══ Data excerpts

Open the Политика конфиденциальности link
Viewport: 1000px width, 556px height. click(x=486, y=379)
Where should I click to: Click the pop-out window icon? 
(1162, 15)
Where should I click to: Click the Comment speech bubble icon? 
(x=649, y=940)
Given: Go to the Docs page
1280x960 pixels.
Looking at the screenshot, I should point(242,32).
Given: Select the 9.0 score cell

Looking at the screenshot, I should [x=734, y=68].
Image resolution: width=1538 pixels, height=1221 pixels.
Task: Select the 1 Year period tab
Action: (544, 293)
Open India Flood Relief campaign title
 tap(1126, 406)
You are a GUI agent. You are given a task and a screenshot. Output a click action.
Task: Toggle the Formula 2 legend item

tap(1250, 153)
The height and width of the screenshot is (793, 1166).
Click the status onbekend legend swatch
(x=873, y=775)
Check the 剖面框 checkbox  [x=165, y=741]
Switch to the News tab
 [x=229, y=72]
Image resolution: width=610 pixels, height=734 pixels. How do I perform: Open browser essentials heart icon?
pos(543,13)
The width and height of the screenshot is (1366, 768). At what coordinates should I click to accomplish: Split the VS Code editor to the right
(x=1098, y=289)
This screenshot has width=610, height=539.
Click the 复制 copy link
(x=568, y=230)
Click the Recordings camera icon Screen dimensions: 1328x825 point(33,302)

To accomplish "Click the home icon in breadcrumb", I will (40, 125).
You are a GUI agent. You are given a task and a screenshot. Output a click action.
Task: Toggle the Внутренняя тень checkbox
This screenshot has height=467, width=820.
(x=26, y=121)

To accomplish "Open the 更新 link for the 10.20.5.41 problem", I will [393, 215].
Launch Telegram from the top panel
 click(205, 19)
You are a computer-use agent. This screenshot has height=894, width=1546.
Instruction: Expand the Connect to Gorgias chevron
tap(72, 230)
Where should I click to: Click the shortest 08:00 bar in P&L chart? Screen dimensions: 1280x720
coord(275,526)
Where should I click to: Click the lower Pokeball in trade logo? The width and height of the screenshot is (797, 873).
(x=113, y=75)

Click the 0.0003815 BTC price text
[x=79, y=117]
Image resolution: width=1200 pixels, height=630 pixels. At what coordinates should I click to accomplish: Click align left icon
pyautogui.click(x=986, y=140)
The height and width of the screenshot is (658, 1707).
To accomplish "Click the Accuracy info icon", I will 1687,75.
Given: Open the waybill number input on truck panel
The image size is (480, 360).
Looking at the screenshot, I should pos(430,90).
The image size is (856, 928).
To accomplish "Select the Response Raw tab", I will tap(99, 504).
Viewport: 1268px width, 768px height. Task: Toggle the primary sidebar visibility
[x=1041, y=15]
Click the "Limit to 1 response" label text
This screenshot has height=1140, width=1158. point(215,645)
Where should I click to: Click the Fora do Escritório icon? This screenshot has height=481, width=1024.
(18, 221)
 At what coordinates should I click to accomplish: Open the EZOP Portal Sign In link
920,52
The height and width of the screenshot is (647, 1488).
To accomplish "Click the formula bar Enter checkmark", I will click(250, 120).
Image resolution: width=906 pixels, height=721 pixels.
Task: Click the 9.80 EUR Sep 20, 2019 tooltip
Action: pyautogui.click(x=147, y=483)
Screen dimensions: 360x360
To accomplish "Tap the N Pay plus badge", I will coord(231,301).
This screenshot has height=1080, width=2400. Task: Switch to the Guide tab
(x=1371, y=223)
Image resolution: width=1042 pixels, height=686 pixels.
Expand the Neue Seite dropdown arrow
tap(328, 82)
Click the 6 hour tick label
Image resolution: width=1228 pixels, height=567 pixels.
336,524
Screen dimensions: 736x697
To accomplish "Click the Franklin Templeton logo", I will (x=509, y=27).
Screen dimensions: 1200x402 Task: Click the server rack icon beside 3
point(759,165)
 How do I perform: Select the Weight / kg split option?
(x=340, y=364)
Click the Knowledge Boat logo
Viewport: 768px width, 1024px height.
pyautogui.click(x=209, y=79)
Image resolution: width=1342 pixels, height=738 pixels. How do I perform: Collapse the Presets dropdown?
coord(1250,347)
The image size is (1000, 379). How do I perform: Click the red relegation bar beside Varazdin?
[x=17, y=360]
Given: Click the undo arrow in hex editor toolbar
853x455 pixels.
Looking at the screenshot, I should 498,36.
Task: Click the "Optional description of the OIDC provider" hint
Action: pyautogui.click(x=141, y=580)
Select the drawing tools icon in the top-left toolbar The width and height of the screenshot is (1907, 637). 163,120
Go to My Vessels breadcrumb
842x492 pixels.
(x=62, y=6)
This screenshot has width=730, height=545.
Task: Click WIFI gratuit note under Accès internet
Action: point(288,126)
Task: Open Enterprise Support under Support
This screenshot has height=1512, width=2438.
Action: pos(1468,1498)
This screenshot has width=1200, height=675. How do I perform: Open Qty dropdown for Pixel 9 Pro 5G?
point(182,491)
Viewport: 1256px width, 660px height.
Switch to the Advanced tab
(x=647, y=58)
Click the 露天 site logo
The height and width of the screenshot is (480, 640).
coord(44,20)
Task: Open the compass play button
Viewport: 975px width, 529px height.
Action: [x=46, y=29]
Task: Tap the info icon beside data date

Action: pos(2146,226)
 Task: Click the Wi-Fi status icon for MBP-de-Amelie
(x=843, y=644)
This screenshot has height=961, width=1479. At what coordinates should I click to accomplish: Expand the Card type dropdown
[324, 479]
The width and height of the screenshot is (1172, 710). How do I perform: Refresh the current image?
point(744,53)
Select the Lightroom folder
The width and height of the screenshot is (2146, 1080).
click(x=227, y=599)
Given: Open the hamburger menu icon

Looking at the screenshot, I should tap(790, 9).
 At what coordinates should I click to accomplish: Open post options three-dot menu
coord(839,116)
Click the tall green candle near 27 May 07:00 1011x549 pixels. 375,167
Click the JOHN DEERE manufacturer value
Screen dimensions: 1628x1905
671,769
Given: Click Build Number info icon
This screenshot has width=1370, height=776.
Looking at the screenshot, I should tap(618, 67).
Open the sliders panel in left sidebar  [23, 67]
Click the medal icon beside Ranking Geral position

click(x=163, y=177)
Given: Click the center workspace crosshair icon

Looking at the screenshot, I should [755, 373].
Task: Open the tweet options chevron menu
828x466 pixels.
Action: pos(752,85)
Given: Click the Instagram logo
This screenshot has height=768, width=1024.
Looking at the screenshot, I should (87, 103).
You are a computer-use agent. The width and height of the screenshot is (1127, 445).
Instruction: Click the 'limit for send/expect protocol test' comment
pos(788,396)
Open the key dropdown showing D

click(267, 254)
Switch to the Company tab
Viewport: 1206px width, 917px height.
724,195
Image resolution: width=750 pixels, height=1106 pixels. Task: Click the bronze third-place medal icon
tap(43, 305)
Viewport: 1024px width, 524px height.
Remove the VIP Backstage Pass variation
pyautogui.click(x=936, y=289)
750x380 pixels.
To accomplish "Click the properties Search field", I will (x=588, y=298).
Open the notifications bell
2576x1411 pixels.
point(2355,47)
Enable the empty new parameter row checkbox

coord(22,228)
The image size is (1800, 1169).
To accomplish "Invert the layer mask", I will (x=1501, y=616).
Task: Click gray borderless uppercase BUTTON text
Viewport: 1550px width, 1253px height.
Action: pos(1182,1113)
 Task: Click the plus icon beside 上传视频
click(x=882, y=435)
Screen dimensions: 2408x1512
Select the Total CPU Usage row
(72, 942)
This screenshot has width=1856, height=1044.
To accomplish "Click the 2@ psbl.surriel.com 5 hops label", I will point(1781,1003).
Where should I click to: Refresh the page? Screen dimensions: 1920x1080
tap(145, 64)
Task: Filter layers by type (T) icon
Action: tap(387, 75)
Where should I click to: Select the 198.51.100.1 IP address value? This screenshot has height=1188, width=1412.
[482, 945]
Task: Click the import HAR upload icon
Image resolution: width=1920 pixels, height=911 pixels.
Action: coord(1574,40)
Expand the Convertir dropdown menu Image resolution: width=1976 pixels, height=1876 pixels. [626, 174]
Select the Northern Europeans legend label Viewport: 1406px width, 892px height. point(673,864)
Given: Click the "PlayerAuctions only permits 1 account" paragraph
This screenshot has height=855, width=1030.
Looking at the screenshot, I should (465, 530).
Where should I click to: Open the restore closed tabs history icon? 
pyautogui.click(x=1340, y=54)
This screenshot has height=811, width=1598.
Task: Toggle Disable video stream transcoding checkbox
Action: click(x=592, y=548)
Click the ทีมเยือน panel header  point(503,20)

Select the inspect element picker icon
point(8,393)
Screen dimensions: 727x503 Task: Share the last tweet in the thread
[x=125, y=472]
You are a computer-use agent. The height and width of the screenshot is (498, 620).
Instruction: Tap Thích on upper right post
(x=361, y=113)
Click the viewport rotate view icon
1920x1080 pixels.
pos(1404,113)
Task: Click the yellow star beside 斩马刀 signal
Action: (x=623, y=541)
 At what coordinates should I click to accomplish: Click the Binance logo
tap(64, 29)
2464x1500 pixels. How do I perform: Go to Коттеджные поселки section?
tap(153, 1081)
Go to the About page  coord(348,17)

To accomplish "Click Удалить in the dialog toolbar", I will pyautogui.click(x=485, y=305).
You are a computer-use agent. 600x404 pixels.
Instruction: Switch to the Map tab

════

(Required task)
Please recast the lines of the material above, starting at the line that contains "You are a computer-use agent. This" and ending at the line that contains "coord(275,526)", as a numbered list with blank lines left out.

(Written reply)
1. You are a computer-use agent. This screenshot has height=894, width=1546.
2. Instruction: Expand the Connect to Gorgias chevron
3. tap(72, 230)
4. Where should I click to: Click the shortest 08:00 bar in P&L chart? Screen dimensions: 1280x720
5. coord(275,526)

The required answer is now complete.